Useful for security engineers and devops learning how to qualify for the HSTS preload list or how to fix HSTS header to be preload-eligible. The preload list is shipped in every Chromium-based browser plus Firefox and Safari, so a properly preloaded domain is unattackable by SSL-stripping the very first visit.
How it works
RFC 6797 defines HSTS as a response header (Strict-Transport-Security) that pins a browser to HTTPS for the supplied max-age. Chromium's preload requirements layer extra constraints: max-age must be at least 31536000 seconds (1 year, with 2 years now recommended), the includeSubDomains directive must be present so wildcard certificates carry, and the preload token must be explicit to signal author consent.
The checker tokenises the header, normalises the directives, and reports each requirement as pass/fail with a remediation hint. It also flags directive order and unknown directives that the IETF spec ignores but proxies may mishandle.
Examples
max-age=63072000; includeSubDomains; preload→ all checks pass.max-age=86400; preload→ fails: max-age below 1 year, missingincludeSubDomains.max-age=31536000; includeSubDomains→ fails: missingpreloadtoken.max-age=31536000; preload; includeSubDomains;→ passes; trailing semicolon is tolerated.
FAQ
Is preload reversible?
Removal from the preload list takes months — clients only refresh from baked-in browser data on release cycles. Never preload until you are fully committed to HTTPS-only across every subdomain.

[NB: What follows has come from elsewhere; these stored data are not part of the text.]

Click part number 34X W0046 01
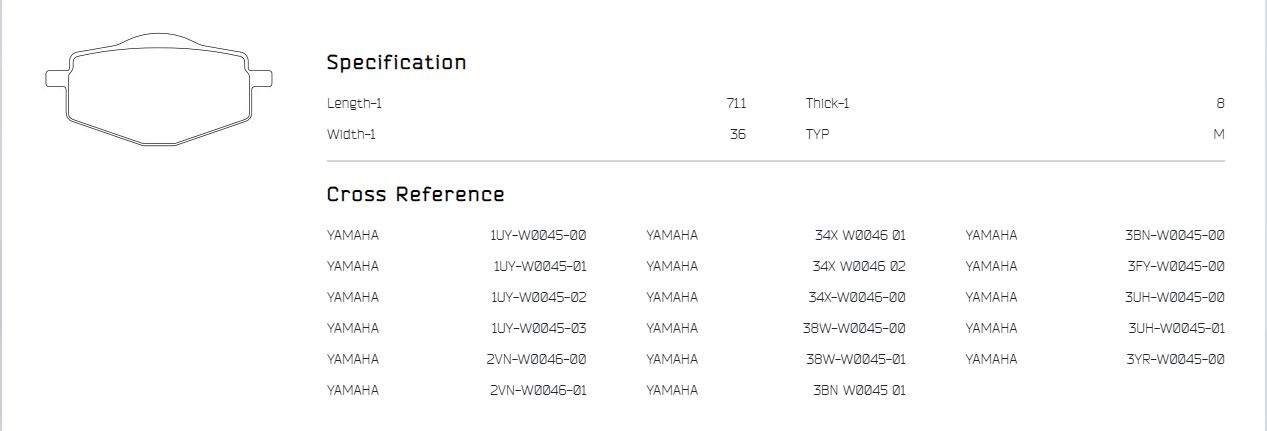 pos(860,236)
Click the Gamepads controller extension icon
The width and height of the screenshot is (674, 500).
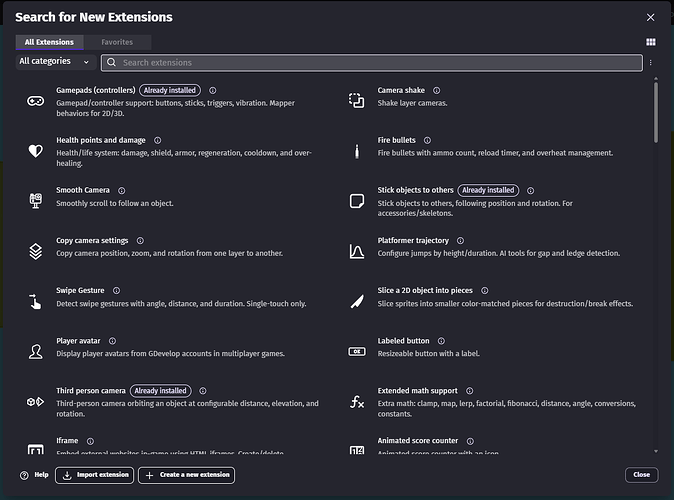coord(35,101)
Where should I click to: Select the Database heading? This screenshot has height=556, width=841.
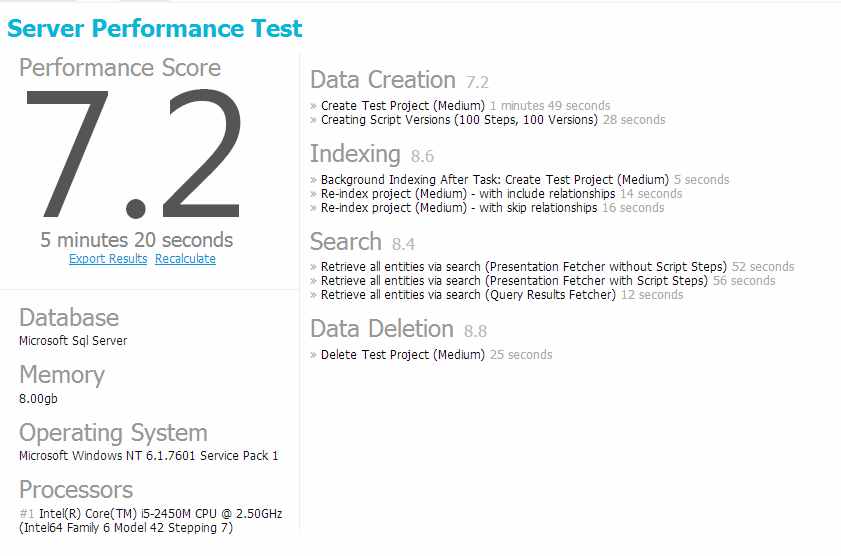coord(69,318)
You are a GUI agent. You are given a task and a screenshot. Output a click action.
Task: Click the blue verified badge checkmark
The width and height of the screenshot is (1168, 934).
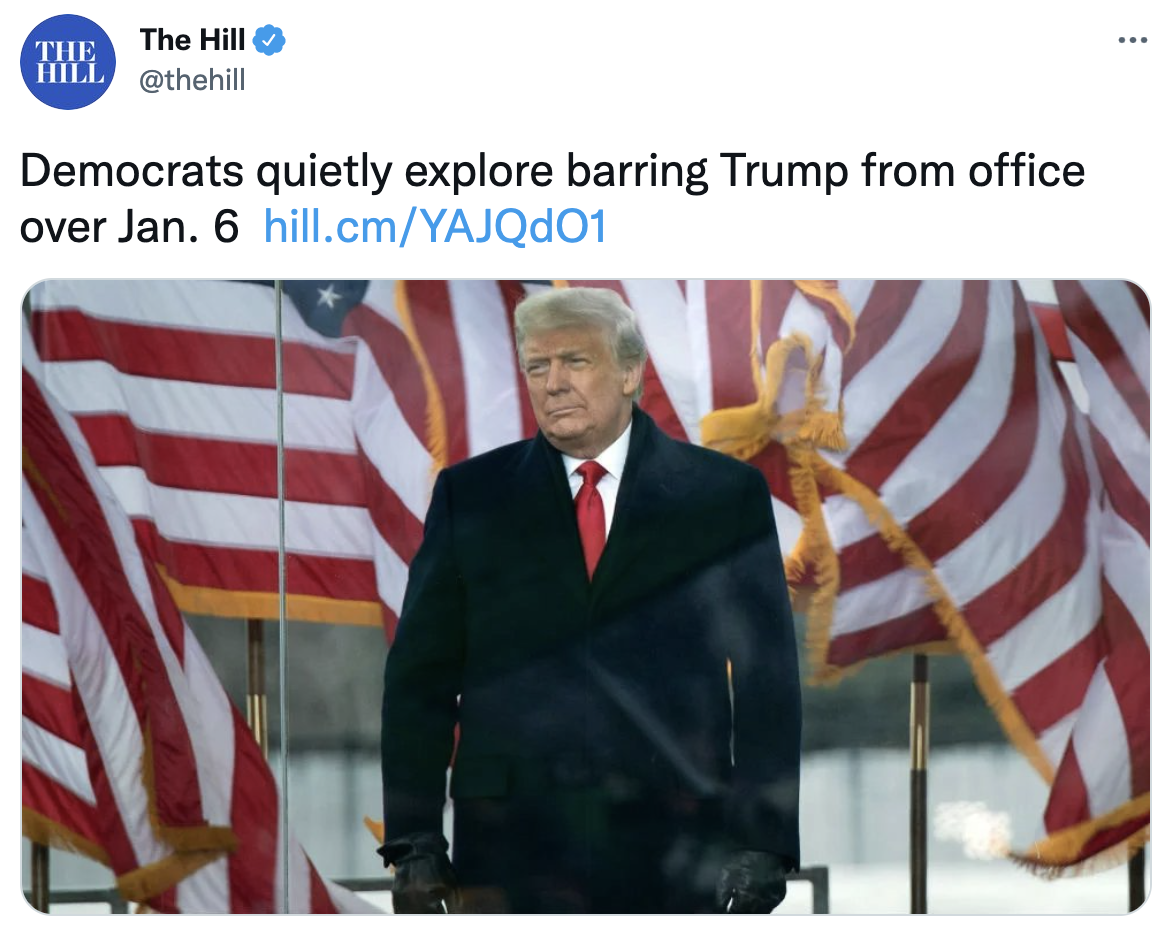click(x=269, y=40)
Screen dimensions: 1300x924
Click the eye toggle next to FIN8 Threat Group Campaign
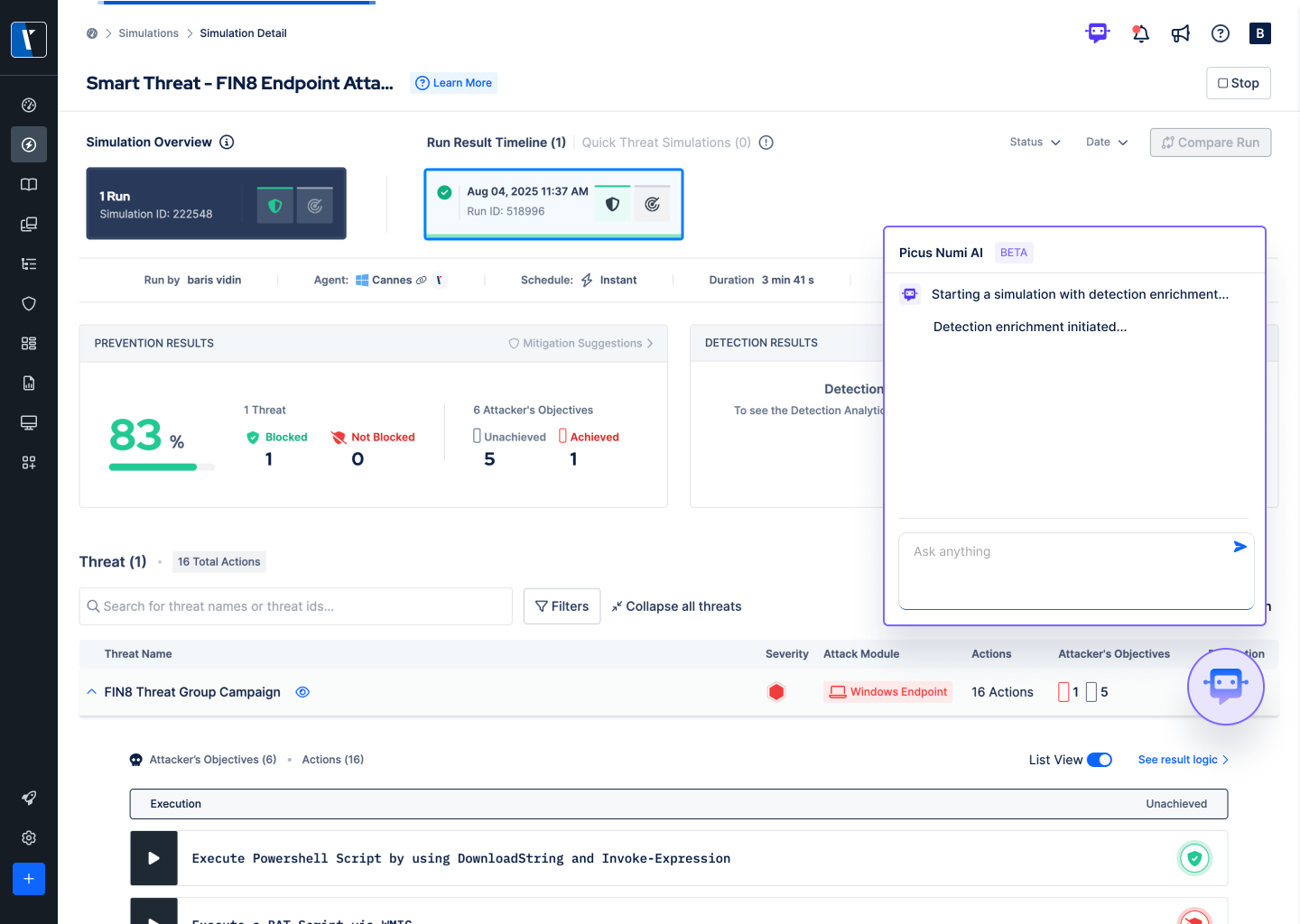pos(302,691)
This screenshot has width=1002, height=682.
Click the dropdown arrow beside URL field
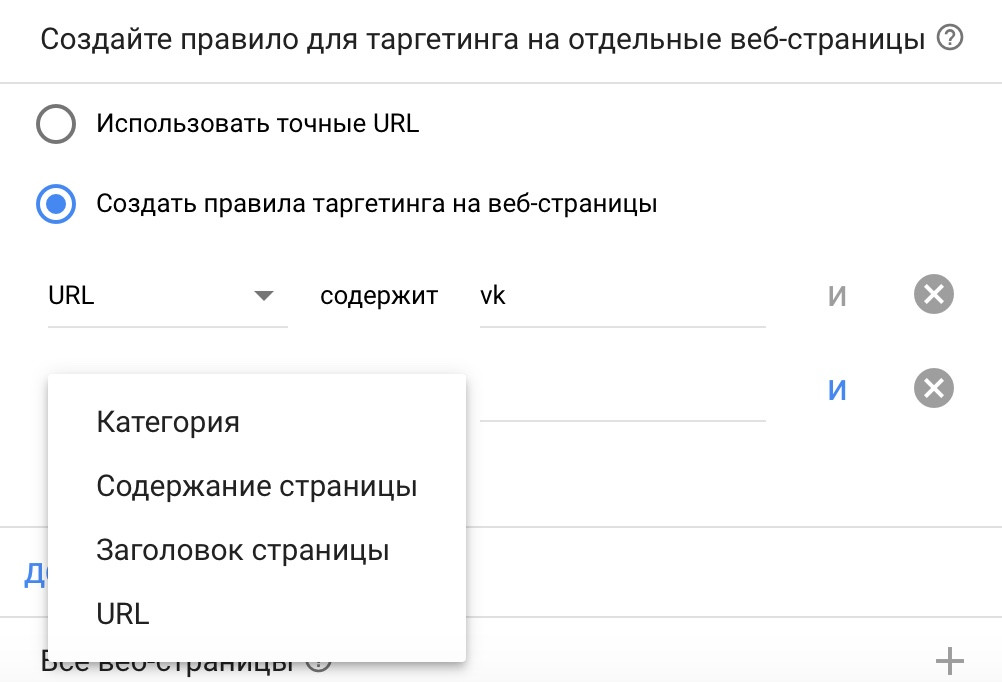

Do I need to submit my domain manually?
Yes. The header alone signals consent; you also submit at hstspreload.org for inclusion in Chromium's baked-in list.
What if a subdomain still uses HTTP?
That subdomain becomes unreachable for preloaded clients. Audit every subdomain (mail, api, dev) and confirm valid HTTPS before submitting.
Does HSTS protect the very first visit?
Only if your domain is preloaded. Without preload, the browser learns HSTS only after the first successful HTTPS response, leaving the first request vulnerable to stripping.